The Clashing Clan and Og's Woolly Mammoth Dilemma. Yeah, that's where this blog goes.

By the third blog post you picked a subject touchy enough to insult almost everyone. And it's only uphill from here! I like your style.

Absolute good and evil do not exist. No magnificent proactive force of good grants people courage, selflessness, kindness and hope. No despicable reactive force of evil tempts people with cowardice, selfishness, bitterness and despair. No; good and evil are such subjective concepts they differ from person to person.
Caveat: Sometime in the future we may discover some latent quantum forces simultaneously inspiring kindness and cruelty. But RIGHT NOW I know about nothing of the sort.

"Where did these concepts of universal 'good' and 'evil' come about," you ask, "if they are in fact just opinions?"
The answer is not religion. And even if it was, I wouldn't waste my blog post bashing the one source of happiness for millions of desperate people around the world.

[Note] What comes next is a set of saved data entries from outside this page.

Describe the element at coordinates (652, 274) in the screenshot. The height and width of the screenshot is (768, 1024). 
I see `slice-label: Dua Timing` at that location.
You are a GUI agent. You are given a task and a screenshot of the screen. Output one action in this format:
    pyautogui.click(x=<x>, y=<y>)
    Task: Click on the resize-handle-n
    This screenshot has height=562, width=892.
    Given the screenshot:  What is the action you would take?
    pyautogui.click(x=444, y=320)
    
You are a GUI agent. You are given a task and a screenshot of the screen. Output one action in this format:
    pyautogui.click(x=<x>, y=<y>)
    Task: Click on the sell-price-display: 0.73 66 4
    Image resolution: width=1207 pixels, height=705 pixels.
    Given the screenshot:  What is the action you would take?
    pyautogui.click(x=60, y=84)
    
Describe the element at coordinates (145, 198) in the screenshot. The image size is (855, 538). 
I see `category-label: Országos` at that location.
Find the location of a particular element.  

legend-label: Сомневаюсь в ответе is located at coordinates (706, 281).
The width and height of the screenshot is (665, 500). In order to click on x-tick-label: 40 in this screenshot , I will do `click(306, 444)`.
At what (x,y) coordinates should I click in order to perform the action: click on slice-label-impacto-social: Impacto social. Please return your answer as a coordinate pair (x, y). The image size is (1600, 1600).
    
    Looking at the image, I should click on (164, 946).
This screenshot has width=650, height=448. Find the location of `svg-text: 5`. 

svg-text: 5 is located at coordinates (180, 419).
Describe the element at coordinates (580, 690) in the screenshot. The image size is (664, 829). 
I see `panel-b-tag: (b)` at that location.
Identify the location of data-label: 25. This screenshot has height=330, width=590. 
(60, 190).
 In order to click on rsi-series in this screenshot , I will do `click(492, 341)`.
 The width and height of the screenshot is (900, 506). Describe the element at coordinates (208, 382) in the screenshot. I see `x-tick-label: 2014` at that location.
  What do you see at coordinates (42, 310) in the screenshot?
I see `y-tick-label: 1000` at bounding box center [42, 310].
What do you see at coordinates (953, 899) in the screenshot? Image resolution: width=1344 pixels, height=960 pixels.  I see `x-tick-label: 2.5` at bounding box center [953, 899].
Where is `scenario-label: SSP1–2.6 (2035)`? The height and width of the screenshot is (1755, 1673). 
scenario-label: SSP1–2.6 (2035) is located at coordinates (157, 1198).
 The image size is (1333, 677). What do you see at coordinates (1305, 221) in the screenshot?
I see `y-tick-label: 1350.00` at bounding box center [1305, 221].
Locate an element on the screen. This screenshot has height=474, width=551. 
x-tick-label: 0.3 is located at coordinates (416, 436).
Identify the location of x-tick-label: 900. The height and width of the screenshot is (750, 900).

No, it goes back farther than religion. All the way back to the first societies--hunter-gatherer clans. Once humans had "defeated" the different species, inter-tribal competition started. So right here, some 100,000-200,000 years ago, humans started to demonize other humans. That is the first, more obvious half of good and evil: favoring your "team" and antagonizing "rivals." So right here is an example of the utterly subjective side of good vs. evil. Every clan has a different take.

But in order to survive, everyone in the clan had to work together. This is the origin of the other half of good and evil: societies cherish constructiveness and demonize subversiveness.
Here's an example. I am Og of the Yug clan. I have just killed myself a big, juicy mammoth. I have 2 choices: (1) keep the mammoth to myself and have enough food to survive for a month, or (2) share the mammoth with my clan, feeding everyone for a week, and creating additional value because, say, Zog and Zogette know how to knit mammoth fur into clothes. Everyone survives longer and happier, and I make quite a few friends--friends who will give me their mammoth in the future.
Which do you choose? Option 2. That is because humans, as social beings, understand that selflessness is the best way to ensure long-term survival. But we aren't born with that. We have to learn it. So our natural selfish inclination (very evident in the "everything is mine" stage of toddlerhood) always tempts us. And what does that sound like? That sounds a lot like God encouraging while the devil tempts. That sounds a lot like Karma. That sounds a lot like Confucian deference. See? It manifests in every culture. So *drumroll* selfishness vs. selflessness come the closest to a universal concept of good vs evil.

So, "good" and "evil" apply to inter-clan warfare and intra-clan social behavior. In my opinion, for humanity to succeed we must abandon one of these concepts. As I'm an ardent pacifist, I bet you can guess which one it is.